"""

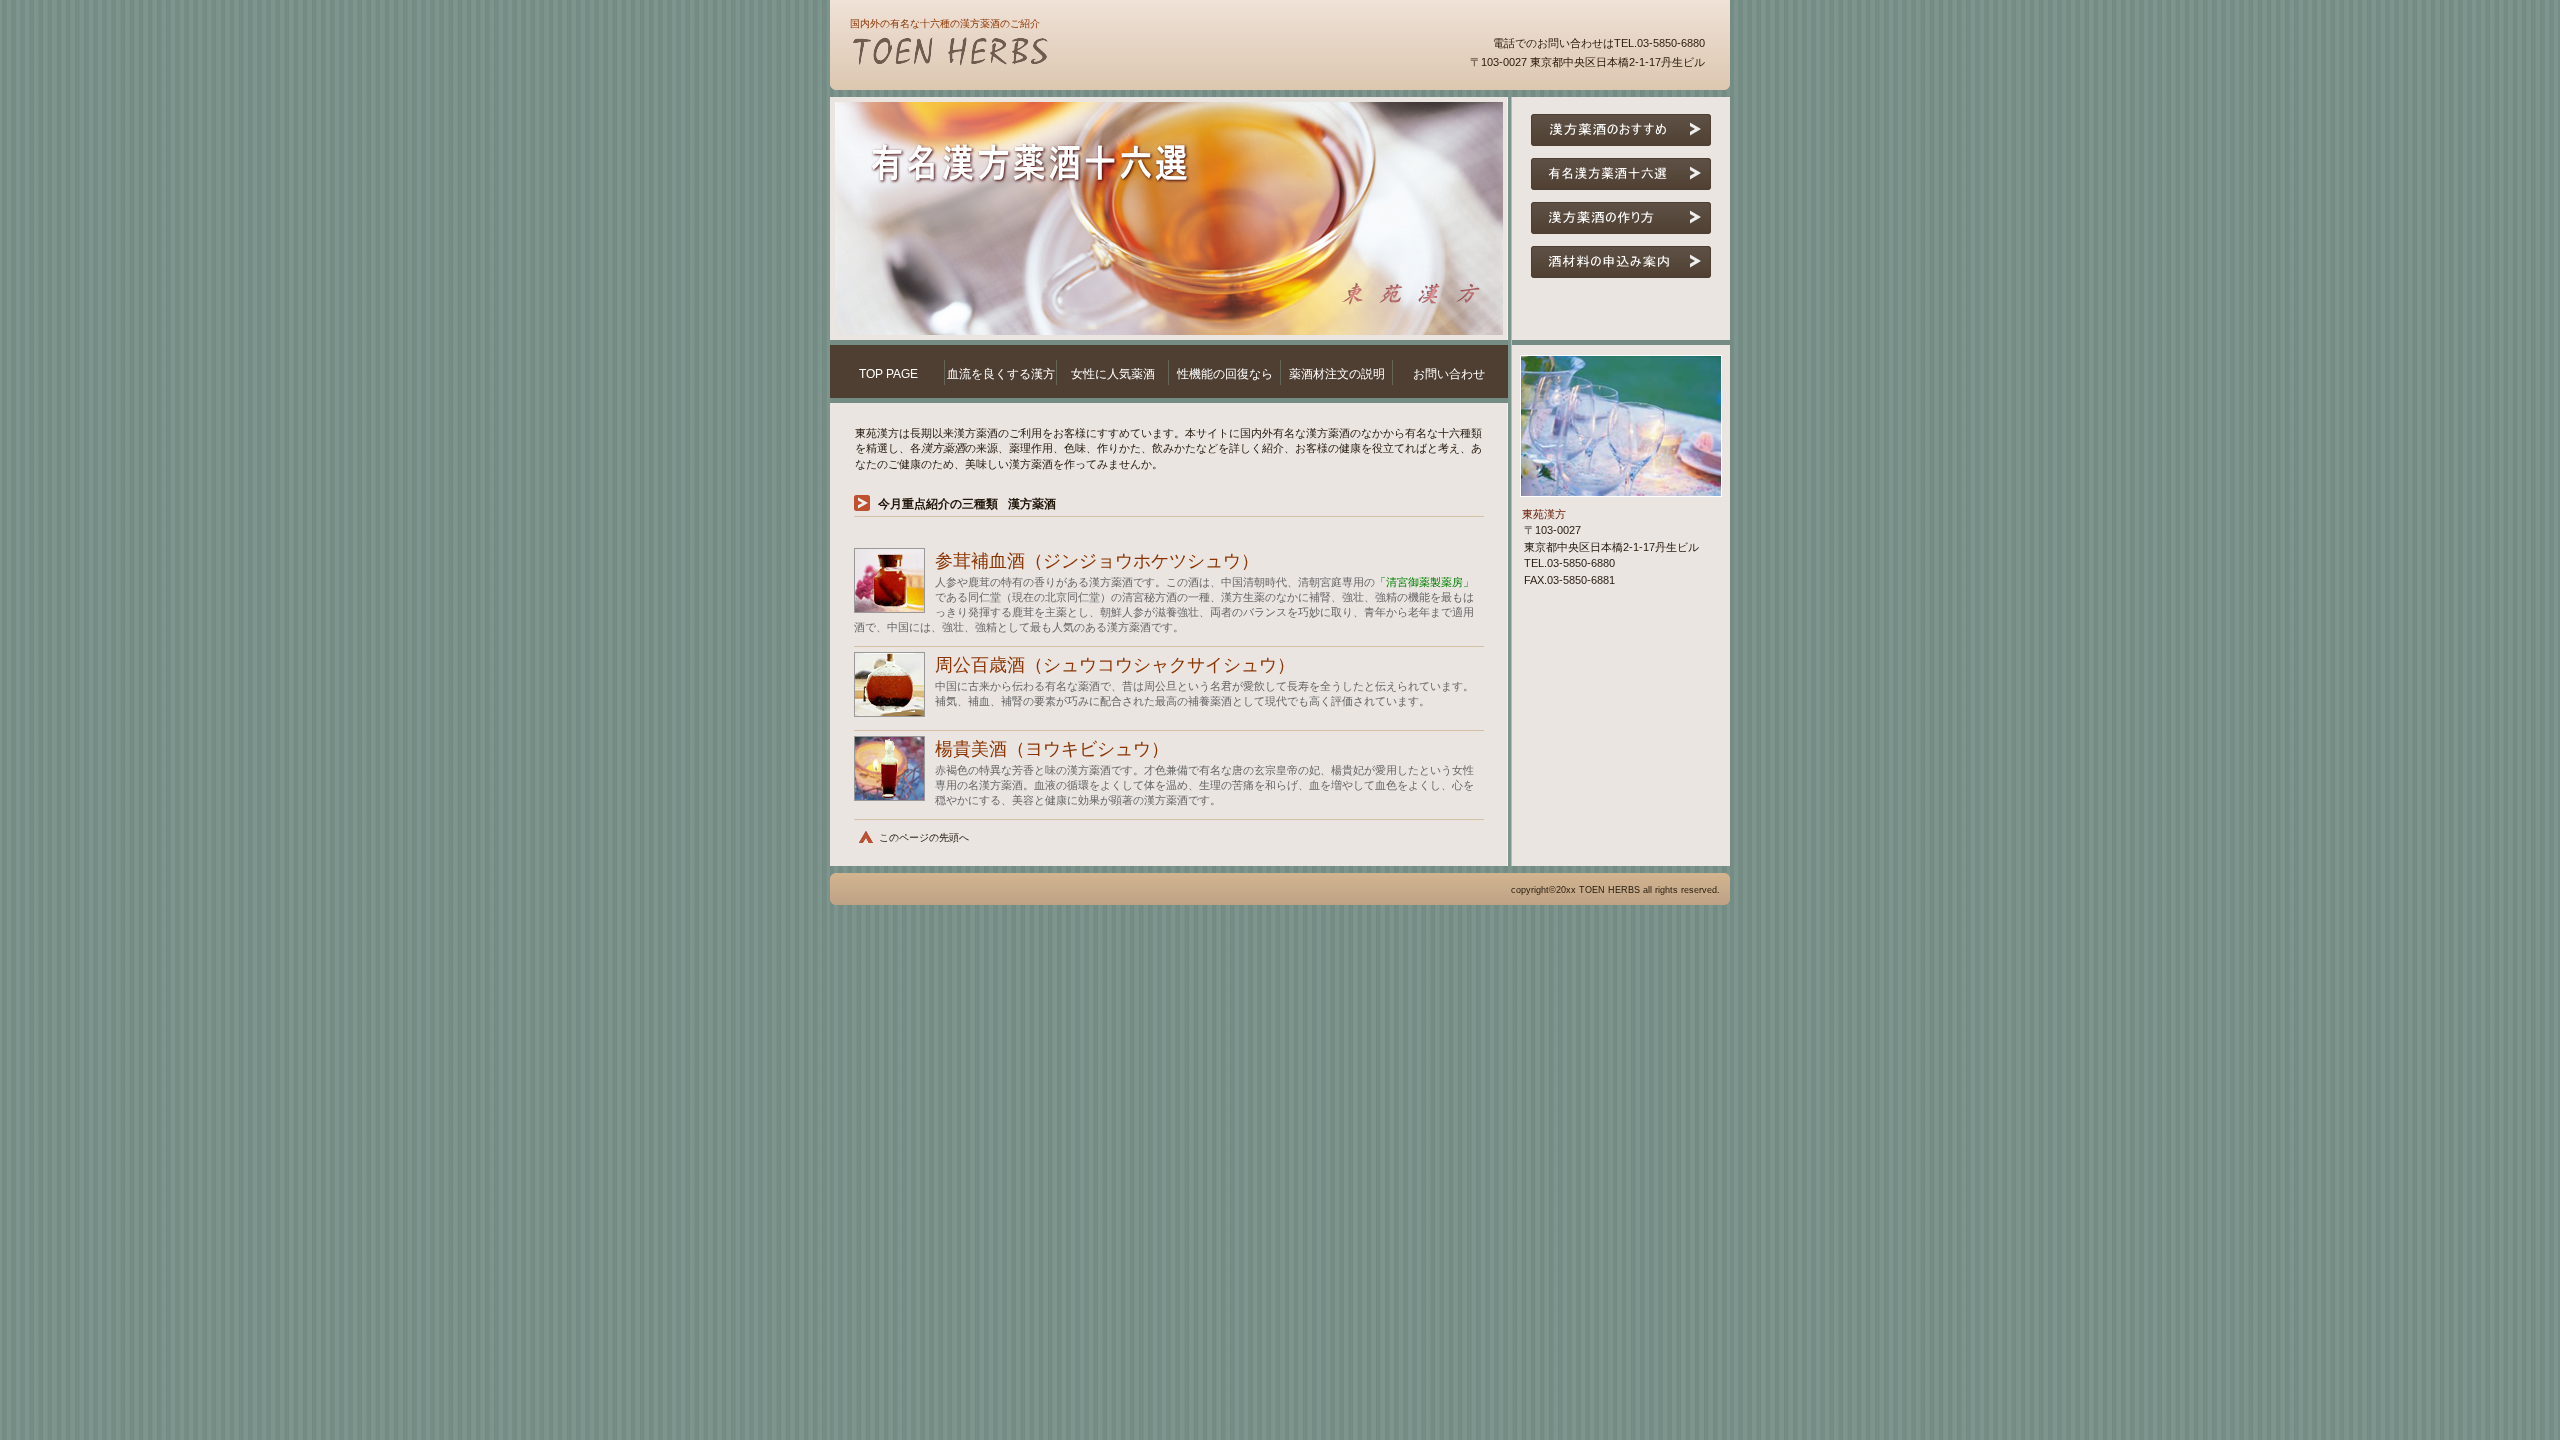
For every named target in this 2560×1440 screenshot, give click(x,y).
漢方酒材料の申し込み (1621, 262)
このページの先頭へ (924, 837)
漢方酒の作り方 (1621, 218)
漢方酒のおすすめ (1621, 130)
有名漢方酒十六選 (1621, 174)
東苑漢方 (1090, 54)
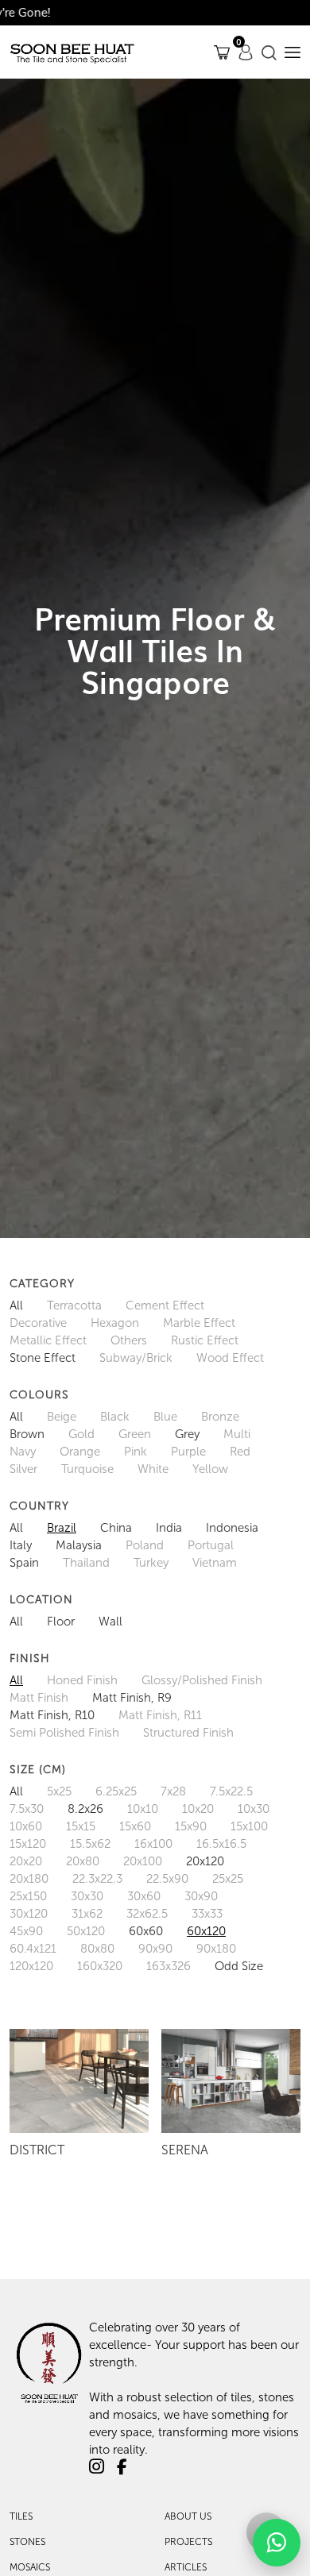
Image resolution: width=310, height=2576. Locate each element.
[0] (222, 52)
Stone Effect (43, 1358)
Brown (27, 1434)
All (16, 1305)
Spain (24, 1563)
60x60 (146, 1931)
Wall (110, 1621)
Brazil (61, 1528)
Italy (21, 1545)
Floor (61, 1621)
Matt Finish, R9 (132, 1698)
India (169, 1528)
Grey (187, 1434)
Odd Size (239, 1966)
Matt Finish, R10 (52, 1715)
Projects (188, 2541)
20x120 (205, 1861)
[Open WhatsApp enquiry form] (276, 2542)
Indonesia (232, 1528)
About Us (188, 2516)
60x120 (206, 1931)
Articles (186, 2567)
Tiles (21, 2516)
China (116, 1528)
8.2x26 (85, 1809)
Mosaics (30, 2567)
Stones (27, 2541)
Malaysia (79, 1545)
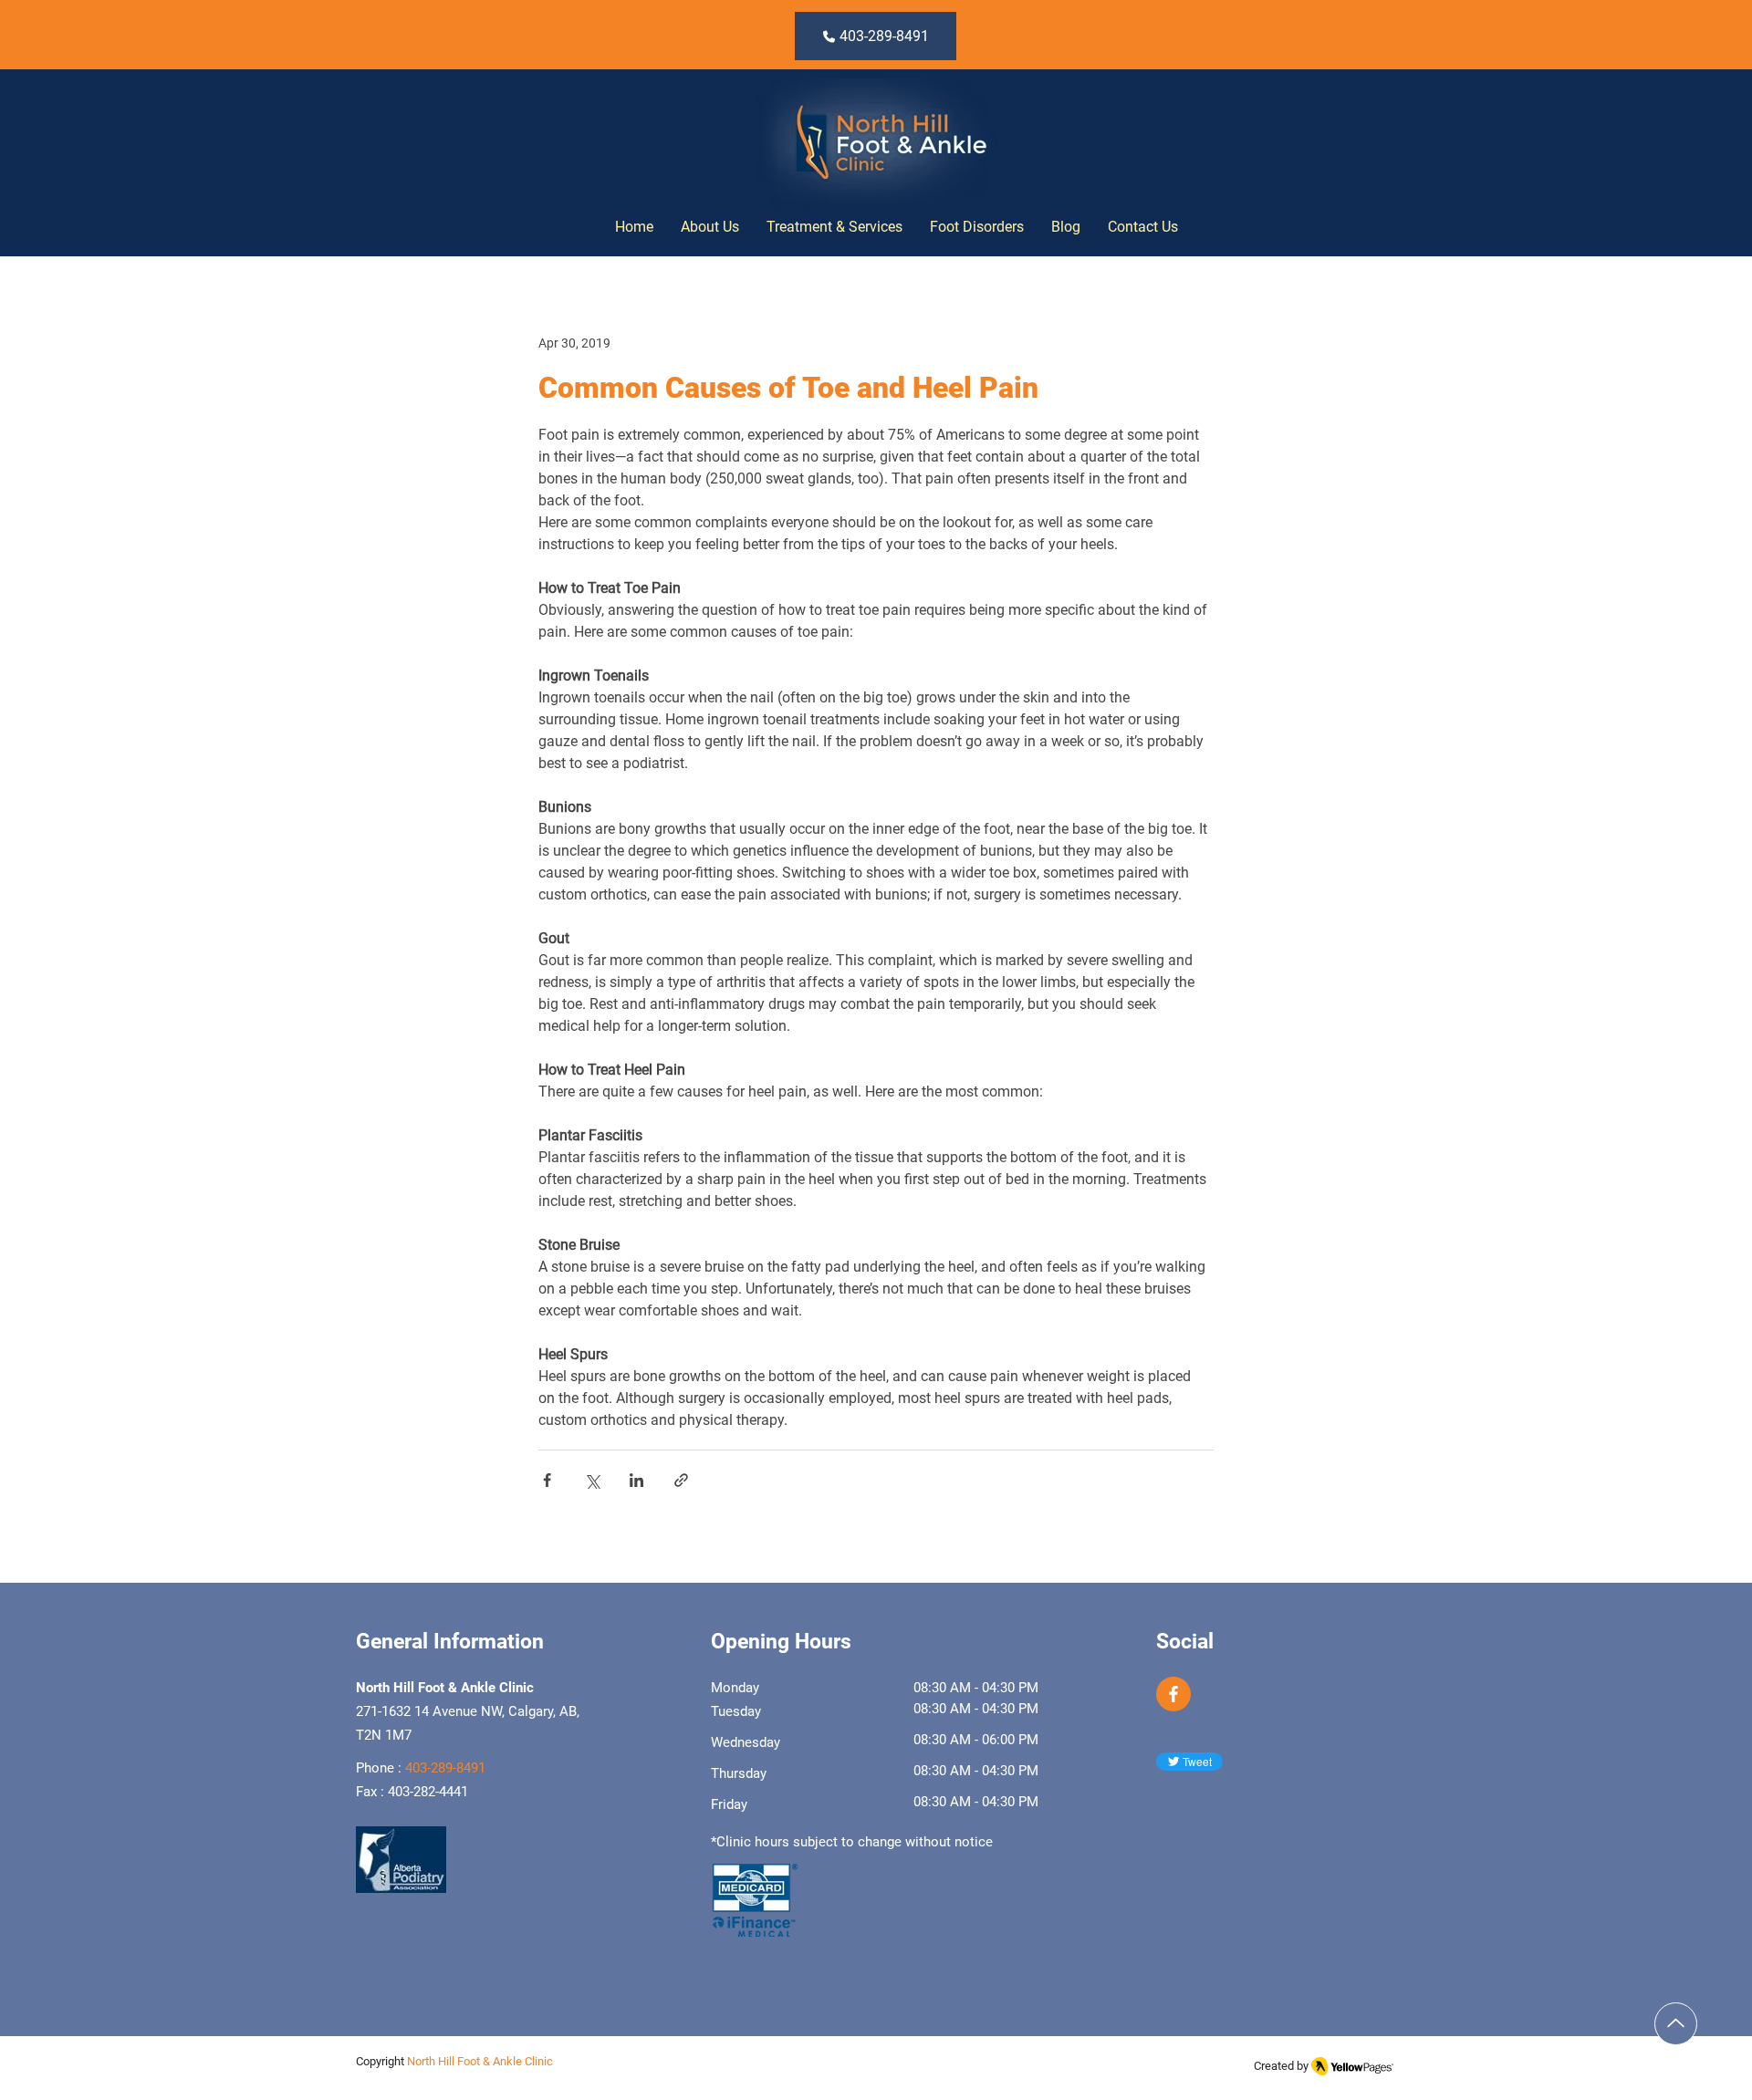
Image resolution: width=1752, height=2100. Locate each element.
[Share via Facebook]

"""

:: Exercise brief ::
Nothing but the text of the listing should be set down, exactly, with the pictures left behind.

:: Result ::
For every named target in this 2560×1440 screenshot, give click(x,y).
漢方酒材料の申し込み (1621, 262)
このページの先頭へ (924, 837)
漢方酒の作り方 (1621, 218)
漢方酒のおすすめ (1621, 130)
有名漢方酒十六選 (1621, 174)
東苑漢方 (1090, 54)
Image resolution: width=310, height=2576. Locate each element.
[0] (222, 52)
Stone Effect (43, 1358)
Brown (27, 1434)
All (16, 1305)
Spain (24, 1563)
60x60 (146, 1931)
Wall (110, 1621)
Brazil (61, 1528)
Italy (21, 1545)
Floor (61, 1621)
Matt Finish, R9 (132, 1698)
India (169, 1528)
Grey (187, 1434)
Odd Size (239, 1966)
Matt Finish, R10 (52, 1715)
Projects (188, 2541)
20x120 (205, 1861)
[Open WhatsApp enquiry form] (276, 2542)
Indonesia (232, 1528)
About Us (188, 2516)
60x120 (206, 1931)
Articles (186, 2567)
Tiles (21, 2516)
China (116, 1528)
8.2x26 (85, 1809)
Mosaics (30, 2567)
Stones (27, 2541)
Malaysia (79, 1545)
Image resolution: width=1752, height=2100. Locate each element.
[Share via Facebook]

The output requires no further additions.